Abstract
Gross chromosomal rearrangements (GCRs), including translocation, deletion, and inversion, can cause cell death and genetic diseases such as cancer in multicellular organisms. Rad51, a DNA strand exchange protein, suppresses GCRs by repairing spontaneous DNA damage through a conservative way of homologous recombination, gene conversion. On the other hand, Rad52 that catalyzes single-strand annealing (SSA) causes GCRs using homologous sequences. However, the detailed mechanism of Rad52-dependent GCRs remains unclear. Here, we provide genetic evidence that fission yeast Rad8/HLTF facilitates Rad52-dependent GCRs through the ubiquitination of lysine 107 (K107) of PCNA, a DNA sliding clamp. In rad51Δ cells, loss of Rad8 eliminated 75% of the isochromosomes resulting from centromere inverted repeat recombination, showing that Rad8 is essential for the formation of the majority of isochromosomes in rad51Δ cells. Rad8 HIRAN and RING finger mutations reduced GCRs, suggesting that Rad8 facilitates GCRs through 3’ DNA-end binding and ubiquitin ligase activity. Mms2 and Ubc4 but not Ubc13 ubiquitin-conjugating enzymes were required for GCRs. Consistent with this, mutating PCNA K107 rather than the well-studied PCNA K164 reduced GCRs. Rad8-dependent PCNA K107 ubiquitination facilitates Rad52-dependent GCRs, as PCNA K107R, rad8, and rad52 mutations epistatically reduced GCRs. In contrast to GCRs, PCNA K107R did not significantly change gene conversion rates, suggesting a specific role of PCNA K107 ubiquitination in GCRs. PCNA K107R enhanced temperature-sensitive growth defects of DNA ligase I cdc17-K42 mutant, implying that PCNA K107 ubiquitination occurs when Okazaki fragment maturation fails. Remarkably, K107 is located at the interface between PCNA subunits, and an interface mutation D150E bypassed the requirement of PCNA K107 and Rad8 ubiquitin ligase for GCRs. These data suggest that Rad8-dependent PCNA K107 ubiquitination facilitates Rad52-dependent GCRs by changing the PCNA clamp structure.
Highlights
Faithful repair of DNA damage, such as DNA double-strand breaks (DSBs), is critical to maintaining genome integrity [1,2]

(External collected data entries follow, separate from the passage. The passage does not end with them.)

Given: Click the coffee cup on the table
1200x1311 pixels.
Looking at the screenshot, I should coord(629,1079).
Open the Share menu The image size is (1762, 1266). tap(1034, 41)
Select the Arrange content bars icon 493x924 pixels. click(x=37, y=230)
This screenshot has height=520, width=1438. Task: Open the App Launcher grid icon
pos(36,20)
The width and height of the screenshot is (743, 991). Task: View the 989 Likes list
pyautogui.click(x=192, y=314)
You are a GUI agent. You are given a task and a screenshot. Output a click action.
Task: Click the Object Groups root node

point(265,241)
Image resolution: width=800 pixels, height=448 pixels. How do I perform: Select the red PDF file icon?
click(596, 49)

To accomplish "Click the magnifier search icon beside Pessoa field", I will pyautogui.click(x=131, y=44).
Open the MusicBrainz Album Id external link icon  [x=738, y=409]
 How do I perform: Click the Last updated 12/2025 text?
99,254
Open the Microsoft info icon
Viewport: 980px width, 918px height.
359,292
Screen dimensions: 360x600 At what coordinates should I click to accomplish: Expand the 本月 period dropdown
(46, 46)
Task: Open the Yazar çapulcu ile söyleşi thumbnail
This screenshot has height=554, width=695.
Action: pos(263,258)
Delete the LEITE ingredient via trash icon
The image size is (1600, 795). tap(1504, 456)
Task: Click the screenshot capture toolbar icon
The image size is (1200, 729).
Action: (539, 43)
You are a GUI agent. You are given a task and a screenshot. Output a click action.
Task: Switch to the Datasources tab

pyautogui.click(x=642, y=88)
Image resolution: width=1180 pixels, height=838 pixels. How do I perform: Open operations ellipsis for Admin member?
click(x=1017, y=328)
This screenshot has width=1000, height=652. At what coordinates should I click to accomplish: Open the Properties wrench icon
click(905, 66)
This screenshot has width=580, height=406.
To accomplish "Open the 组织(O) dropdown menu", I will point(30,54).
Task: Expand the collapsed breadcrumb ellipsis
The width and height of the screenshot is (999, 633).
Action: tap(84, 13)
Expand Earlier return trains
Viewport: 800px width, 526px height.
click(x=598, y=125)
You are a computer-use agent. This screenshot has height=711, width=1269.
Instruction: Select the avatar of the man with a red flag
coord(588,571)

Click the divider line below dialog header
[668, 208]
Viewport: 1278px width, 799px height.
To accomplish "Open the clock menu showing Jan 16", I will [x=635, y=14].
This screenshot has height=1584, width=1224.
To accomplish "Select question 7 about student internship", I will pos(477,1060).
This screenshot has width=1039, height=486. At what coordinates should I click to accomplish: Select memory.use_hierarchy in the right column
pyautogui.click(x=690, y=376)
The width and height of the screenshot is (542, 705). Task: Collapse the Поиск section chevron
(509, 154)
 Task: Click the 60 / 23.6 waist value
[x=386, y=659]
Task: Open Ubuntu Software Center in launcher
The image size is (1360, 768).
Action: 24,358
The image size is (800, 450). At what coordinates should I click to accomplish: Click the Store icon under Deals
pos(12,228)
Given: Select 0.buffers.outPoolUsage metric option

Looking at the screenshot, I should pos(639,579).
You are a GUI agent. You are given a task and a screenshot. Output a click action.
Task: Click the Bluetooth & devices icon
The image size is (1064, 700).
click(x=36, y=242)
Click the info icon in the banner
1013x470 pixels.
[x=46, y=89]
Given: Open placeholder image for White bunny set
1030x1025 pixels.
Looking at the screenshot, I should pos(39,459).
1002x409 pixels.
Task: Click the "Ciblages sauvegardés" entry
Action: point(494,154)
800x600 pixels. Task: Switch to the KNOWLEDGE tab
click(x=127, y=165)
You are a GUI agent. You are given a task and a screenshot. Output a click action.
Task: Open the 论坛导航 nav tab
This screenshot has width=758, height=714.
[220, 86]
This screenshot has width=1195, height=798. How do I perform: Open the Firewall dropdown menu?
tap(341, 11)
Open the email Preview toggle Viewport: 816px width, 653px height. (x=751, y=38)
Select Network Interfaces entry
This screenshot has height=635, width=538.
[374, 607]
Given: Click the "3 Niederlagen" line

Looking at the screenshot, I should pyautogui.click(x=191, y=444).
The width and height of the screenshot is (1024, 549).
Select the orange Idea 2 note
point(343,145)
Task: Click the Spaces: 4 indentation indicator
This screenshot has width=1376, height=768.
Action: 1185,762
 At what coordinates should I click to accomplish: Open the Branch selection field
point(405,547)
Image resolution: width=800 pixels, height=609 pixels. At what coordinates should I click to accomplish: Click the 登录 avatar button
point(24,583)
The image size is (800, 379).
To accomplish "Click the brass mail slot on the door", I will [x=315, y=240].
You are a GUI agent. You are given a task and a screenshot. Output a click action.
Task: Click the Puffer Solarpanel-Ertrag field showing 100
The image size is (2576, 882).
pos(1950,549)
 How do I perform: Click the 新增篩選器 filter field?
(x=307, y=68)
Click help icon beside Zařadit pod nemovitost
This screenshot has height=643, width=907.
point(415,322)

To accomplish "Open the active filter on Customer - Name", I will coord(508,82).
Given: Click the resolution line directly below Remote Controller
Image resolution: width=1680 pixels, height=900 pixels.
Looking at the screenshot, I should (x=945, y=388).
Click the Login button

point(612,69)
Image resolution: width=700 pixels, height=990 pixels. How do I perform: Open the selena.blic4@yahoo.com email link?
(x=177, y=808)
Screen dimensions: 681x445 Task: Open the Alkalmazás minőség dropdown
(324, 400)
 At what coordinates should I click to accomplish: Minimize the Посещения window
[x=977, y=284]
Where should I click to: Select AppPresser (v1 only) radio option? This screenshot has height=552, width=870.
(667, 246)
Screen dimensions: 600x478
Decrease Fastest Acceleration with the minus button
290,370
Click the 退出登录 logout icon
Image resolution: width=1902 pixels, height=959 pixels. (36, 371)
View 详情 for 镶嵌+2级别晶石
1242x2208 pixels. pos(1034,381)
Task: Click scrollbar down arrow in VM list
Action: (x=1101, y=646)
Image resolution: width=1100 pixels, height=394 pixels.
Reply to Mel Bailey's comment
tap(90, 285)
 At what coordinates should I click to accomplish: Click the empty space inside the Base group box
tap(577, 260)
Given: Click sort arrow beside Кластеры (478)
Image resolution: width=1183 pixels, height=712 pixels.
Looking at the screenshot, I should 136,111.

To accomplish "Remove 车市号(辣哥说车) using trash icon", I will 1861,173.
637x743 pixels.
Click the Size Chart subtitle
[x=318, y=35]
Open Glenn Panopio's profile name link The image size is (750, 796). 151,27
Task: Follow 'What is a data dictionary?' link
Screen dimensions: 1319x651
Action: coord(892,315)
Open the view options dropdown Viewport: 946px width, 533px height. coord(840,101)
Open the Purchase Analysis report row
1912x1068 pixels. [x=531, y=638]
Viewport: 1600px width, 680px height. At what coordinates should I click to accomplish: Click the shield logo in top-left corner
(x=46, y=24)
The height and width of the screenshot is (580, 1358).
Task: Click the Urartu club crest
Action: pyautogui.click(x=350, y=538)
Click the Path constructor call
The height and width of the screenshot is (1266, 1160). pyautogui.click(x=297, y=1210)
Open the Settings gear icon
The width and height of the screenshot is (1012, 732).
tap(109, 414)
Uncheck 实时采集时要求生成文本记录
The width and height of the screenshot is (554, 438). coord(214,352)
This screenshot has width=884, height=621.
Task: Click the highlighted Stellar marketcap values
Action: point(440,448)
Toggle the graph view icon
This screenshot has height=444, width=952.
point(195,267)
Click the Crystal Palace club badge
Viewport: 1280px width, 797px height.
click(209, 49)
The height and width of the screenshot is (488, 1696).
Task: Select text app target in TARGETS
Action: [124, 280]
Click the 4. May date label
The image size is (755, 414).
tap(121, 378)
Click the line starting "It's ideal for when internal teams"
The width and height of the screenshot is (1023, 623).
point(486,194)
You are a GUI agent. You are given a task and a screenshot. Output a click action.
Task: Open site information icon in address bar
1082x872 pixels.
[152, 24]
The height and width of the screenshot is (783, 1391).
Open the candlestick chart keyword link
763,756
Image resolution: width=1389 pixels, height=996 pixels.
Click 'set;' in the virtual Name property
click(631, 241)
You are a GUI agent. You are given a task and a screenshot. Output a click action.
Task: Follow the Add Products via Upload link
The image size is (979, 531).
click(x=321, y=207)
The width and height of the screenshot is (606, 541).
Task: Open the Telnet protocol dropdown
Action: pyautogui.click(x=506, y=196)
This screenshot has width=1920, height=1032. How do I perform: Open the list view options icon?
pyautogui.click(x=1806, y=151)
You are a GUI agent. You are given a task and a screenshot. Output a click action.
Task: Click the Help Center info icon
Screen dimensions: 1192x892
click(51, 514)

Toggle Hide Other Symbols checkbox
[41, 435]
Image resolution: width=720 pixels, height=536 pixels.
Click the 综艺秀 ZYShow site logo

To detect Leu+ Ura− Ade− Gross chromosomal rearrangements (GCRs) clones that have lost both ura4+ and ade6+, cells were grown in Edinburgh minimum media supplemented with uracil and adenine (EMM+UA) and plated on FOA+UA media containing 5-fluoroorotic acid (5-FOA) which is toxic to ura4+ cells
Leu+ Ura− colonies formed on FOA +UA plates were transferred to Edinburgh minimal medium (EMM)+U to inspect adenine auxotrophy
Summary
Faithful repair of DNA damage, such as DNA double-strand breaks (DSBs), is critical to maintaining genome integrity [1,2]. Homologous recombination is considered an error-free DSB repair mechanism, as it uses intact DNA as the template. When accompanied by crossover or break-induced replication, nonallelic homologous recombination between repetitive sequences in a genome results in gross chromosomal rearrangements (GCRs), including translocation, deletion, and inversion [3,4]. Isochromosomes, whose arms mirror each other, are the GCR products formed by recombination between inverted repeats around centromeres [5]. Replication fork stalling can cause GCR events without DSB formation [6]. Replication forks reassembled by homologous recombination following fork stalling are prone to switch template strands and form acentric and dicentric isochromosomes using nearby inverted repeats [7].